The Advanced Driver Assistance System includes traffic sign identification and recognition. Traffic signs warn drivers of traffic laws, road conditions, and route directions, assisting them in driving more efficiently and safely. Traffic Sign Recognition is a technique for regulating traffic signals, warning drivers, and commanding or prohibiting specific acts. A quick real-time and reliable automated traffic sign detection and recognition system can assist and relieve the driver, improving driving safety and comfort significantly. For autonomous intelligent driving vehicles or driver assistance systems, automatic identification of traffic signals is also important. This paper aims to use Neural Networks to identify traffic sign patterns. Several image processing methods are used to pre-process the images. Then, to understand traffic sign patterns, Neural Networks stages are performed. To find the best network architecture, the system is trained and validated.
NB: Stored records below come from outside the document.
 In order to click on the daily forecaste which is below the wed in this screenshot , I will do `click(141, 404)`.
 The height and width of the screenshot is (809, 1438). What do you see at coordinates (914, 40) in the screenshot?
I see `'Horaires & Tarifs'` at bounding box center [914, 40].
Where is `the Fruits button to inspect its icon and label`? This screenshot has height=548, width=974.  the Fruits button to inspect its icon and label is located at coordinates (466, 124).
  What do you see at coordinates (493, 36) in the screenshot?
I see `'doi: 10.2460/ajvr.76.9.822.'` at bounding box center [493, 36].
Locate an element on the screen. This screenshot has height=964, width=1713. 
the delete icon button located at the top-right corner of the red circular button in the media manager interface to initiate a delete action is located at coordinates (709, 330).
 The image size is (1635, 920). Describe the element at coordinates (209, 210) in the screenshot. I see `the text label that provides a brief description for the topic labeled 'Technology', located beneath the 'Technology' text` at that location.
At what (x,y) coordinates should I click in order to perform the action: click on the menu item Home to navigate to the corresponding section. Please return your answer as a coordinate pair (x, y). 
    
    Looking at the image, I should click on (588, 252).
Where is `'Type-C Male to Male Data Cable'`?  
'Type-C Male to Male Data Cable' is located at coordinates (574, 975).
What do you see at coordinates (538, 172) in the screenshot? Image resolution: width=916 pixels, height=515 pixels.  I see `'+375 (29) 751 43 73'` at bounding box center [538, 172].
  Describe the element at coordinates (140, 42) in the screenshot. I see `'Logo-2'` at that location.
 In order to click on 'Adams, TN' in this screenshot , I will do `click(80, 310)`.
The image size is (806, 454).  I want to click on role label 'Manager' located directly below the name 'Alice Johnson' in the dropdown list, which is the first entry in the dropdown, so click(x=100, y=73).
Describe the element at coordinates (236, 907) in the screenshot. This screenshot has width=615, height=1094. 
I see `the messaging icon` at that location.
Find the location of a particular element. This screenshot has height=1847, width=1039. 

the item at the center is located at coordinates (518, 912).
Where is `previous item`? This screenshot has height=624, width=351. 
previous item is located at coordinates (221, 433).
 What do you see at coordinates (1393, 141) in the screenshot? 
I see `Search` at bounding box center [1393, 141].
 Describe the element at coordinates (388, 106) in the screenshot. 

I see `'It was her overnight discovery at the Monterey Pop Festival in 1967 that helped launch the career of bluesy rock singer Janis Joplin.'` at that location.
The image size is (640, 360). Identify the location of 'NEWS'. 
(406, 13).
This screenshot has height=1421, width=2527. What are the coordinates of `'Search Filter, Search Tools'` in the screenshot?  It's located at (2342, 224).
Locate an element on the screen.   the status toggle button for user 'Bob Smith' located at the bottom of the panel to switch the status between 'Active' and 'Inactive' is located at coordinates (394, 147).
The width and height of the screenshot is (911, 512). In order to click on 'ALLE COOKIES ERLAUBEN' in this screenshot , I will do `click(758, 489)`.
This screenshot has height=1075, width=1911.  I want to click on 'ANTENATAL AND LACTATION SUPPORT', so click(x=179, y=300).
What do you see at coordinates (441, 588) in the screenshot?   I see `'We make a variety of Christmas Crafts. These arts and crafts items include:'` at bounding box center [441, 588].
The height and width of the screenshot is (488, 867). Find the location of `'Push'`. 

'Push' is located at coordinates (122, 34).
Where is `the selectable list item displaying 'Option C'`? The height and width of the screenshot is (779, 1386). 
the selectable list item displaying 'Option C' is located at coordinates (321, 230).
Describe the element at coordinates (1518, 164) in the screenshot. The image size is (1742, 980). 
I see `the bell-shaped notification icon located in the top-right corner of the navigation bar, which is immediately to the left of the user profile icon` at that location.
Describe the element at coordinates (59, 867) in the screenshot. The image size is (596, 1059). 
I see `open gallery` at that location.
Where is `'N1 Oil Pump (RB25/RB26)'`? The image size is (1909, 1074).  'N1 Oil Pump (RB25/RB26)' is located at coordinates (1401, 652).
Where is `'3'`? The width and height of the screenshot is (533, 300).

The results of the experiments show that traffic sign patterns with complex backgrounds can be classified very accurately.
基于深度学习的交通标志检测与识别
高级驾驶辅助系统包括交通标志识别和识别。交通标志提醒司机交通法规、道路状况和路线指示,帮助他们更有效、更安全地驾驶。交通标志识别是一种调节交通信号、警告驾驶员、指挥或禁止特定行为的技术。一个快速、实时、可靠的自动交通标志检测和识别系统可以辅助和缓解驾驶员,显著提高驾驶安全性和舒适性。对于自动智能驾驶车辆或驾驶辅助系统,自动识别交通信号也很重要。本文旨在利用神经网络对交通标志模式进行识别。使用了几种图像处理方法对图像进行预处理。然后,为了理解交通标志模式,执行神经网络阶段。为了找到最佳的网络架构,对系统进行了训练和验证。实验结果表明,具有复杂背景的交通标志模式可以得到非常准确的分类。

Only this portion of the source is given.